THE INPUT below:

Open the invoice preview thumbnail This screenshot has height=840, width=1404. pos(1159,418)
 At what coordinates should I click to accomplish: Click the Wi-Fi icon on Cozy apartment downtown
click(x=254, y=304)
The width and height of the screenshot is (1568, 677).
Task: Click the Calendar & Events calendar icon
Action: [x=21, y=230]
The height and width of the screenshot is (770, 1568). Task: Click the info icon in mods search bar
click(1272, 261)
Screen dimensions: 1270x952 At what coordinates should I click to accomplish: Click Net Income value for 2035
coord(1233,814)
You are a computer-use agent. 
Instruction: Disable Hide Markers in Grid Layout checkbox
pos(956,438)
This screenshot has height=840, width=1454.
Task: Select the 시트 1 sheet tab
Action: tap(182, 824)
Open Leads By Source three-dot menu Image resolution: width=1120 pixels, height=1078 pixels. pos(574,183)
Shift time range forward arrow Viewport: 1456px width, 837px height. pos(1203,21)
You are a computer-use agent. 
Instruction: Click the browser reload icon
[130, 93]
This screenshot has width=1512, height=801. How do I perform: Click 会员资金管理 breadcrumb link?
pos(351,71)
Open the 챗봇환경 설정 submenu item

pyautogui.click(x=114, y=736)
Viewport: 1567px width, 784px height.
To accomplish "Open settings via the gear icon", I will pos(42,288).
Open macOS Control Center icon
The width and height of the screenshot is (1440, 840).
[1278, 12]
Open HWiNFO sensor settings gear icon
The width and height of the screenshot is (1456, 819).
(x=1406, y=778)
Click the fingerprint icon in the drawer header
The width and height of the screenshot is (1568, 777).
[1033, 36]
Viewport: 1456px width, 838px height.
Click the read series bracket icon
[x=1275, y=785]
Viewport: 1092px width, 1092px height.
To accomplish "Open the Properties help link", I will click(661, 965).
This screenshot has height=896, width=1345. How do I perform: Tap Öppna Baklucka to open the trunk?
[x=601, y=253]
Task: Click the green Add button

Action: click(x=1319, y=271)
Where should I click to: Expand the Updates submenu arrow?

End of THE INPUT.

ASSIGNED TASK:
Restate all of the data above. Match it word for word.

RESULT OF THE EXERCISE:
Open the invoice preview thumbnail This screenshot has height=840, width=1404. pos(1159,418)
 At what coordinates should I click to accomplish: Click the Wi-Fi icon on Cozy apartment downtown
click(x=254, y=304)
The width and height of the screenshot is (1568, 677).
Task: Click the Calendar & Events calendar icon
Action: [x=21, y=230]
The height and width of the screenshot is (770, 1568). Task: Click the info icon in mods search bar
click(1272, 261)
Screen dimensions: 1270x952 At what coordinates should I click to accomplish: Click Net Income value for 2035
coord(1233,814)
You are a computer-use agent. 
Instruction: Disable Hide Markers in Grid Layout checkbox
pos(956,438)
This screenshot has height=840, width=1454.
Task: Select the 시트 1 sheet tab
Action: tap(182, 824)
Open Leads By Source three-dot menu Image resolution: width=1120 pixels, height=1078 pixels. pos(574,183)
Shift time range forward arrow Viewport: 1456px width, 837px height. pos(1203,21)
You are a computer-use agent. 
Instruction: Click the browser reload icon
[130, 93]
This screenshot has width=1512, height=801. How do I perform: Click 会员资金管理 breadcrumb link?
pos(351,71)
Open the 챗봇환경 설정 submenu item

pyautogui.click(x=114, y=736)
Viewport: 1567px width, 784px height.
To accomplish "Open settings via the gear icon", I will pos(42,288).
Open macOS Control Center icon
The width and height of the screenshot is (1440, 840).
[1278, 12]
Open HWiNFO sensor settings gear icon
The width and height of the screenshot is (1456, 819).
(x=1406, y=778)
Click the fingerprint icon in the drawer header
The width and height of the screenshot is (1568, 777).
[1033, 36]
Viewport: 1456px width, 838px height.
Click the read series bracket icon
[x=1275, y=785]
Viewport: 1092px width, 1092px height.
To accomplish "Open the Properties help link", I will click(661, 965).
This screenshot has height=896, width=1345. How do I perform: Tap Öppna Baklucka to open the trunk?
[x=601, y=253]
Task: Click the green Add button

Action: click(x=1319, y=271)
Where should I click to: Expand the Updates submenu arrow?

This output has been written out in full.